# Differentiation under integral sign - one parameter family

1. Mar 3, 2013

### WannabeNewton

Hi guys! Let $\left \{ B_{t} \right \}_{t\in \mathbb{R}}$ be a one - parameter family of compact subsets of $\mathbb{R}^{3}$ with smooth (manifold) boundary (e.g. one - parameter family of closed balls). In my context, each $B_{t}$ belongs to a different constant time slice of Minkowski space - time. How does one compute $\frac{\partial }{\partial t}\int_{B_{t}}f(t,\mathbf{x})dV$? Again in my context, $f(t,\mathbf{x})$ happens to be $T_{00}(t,\mathbf{x})$, the time - time component of the stress energy tensor and as such this component is assumed to be a smooth scalar field.

Last edited: Mar 3, 2013
2. Mar 4, 2013

### Vargo

Isn't your derivative a Calc I style total derivative as opposed to a partial? Replace the first t by a u and the second t by a v: (the integral over Bu of the function f(v,x).)

Now to calculate the derivative, you set u=t, v=t and use the multivariable chain rule:
d/dt F(u,v) = d/du F (u=t) + d/dv F (v=t)
Sorry about the notation, my keyboard is broken and half the keys don't work :(

This is a simple but handy technical device to separate the two instances of t in the formula.

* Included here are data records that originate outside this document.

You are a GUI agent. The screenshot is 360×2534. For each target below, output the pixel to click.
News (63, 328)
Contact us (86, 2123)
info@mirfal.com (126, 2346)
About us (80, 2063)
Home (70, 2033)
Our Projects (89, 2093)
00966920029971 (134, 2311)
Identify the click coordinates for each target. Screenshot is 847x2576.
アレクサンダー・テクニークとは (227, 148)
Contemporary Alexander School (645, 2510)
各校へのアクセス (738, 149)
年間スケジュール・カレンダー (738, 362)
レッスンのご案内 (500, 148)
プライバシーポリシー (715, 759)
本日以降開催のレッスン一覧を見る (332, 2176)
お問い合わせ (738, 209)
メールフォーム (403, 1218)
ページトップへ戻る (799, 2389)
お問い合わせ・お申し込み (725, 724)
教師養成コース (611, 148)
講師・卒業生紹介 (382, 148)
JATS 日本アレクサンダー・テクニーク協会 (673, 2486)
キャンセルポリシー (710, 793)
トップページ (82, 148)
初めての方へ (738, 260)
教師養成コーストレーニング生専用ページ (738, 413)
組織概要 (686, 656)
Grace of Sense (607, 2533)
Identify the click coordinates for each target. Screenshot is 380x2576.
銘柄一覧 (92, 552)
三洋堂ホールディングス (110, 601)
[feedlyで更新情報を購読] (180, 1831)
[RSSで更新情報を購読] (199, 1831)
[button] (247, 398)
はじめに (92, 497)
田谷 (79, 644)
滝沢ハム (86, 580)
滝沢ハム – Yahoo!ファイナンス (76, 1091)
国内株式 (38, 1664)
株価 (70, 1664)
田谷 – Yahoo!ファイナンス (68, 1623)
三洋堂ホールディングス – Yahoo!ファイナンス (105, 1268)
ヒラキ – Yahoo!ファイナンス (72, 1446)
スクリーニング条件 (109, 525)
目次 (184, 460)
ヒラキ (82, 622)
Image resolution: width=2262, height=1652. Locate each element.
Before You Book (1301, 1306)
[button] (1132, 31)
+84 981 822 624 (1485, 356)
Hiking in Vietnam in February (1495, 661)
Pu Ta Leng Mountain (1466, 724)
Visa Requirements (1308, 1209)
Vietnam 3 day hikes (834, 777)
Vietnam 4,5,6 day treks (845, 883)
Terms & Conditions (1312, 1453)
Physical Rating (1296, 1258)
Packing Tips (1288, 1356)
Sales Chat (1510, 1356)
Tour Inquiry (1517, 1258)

To account for the change in the domain, you could try to express the change in the domain Bt as B0 + s(t,x)n, where n is the unit outward normal vector on the boundary of B0, and s(t,x) depends on time t and the point x on the boundary of B0. Then when you differentiate with respect to the change in boundary, you will basically be integrating the function s(0,x)*f(0,x) over the boundary surface.

3. Mar 5, 2013

### WannabeNewton

Thanks Vargo. That is exactly what wiki does as well apparently. So if instead my integration regions were constant time slices of R^4 itself (so the integration regions would just be R^3 for each time slice) then could I just ignore the boundary integral and simply pull the time derivative inside? Again, thanks for the response I really appreciate it and I might have to ask more once this one is answered if that's ok =D (although they might be a bit physicsy? idk =p)

4. Mar 5, 2013

### Vargo

Yes, if your region of integration is constant, then you can just move the differentiation inside. Well, there is a condition that must be met. If, when you move the derivative inside the integral, the resulting integral is absolutely convergent, then the operation is valid. I think that's the rule. I'd have to look it up to be sure.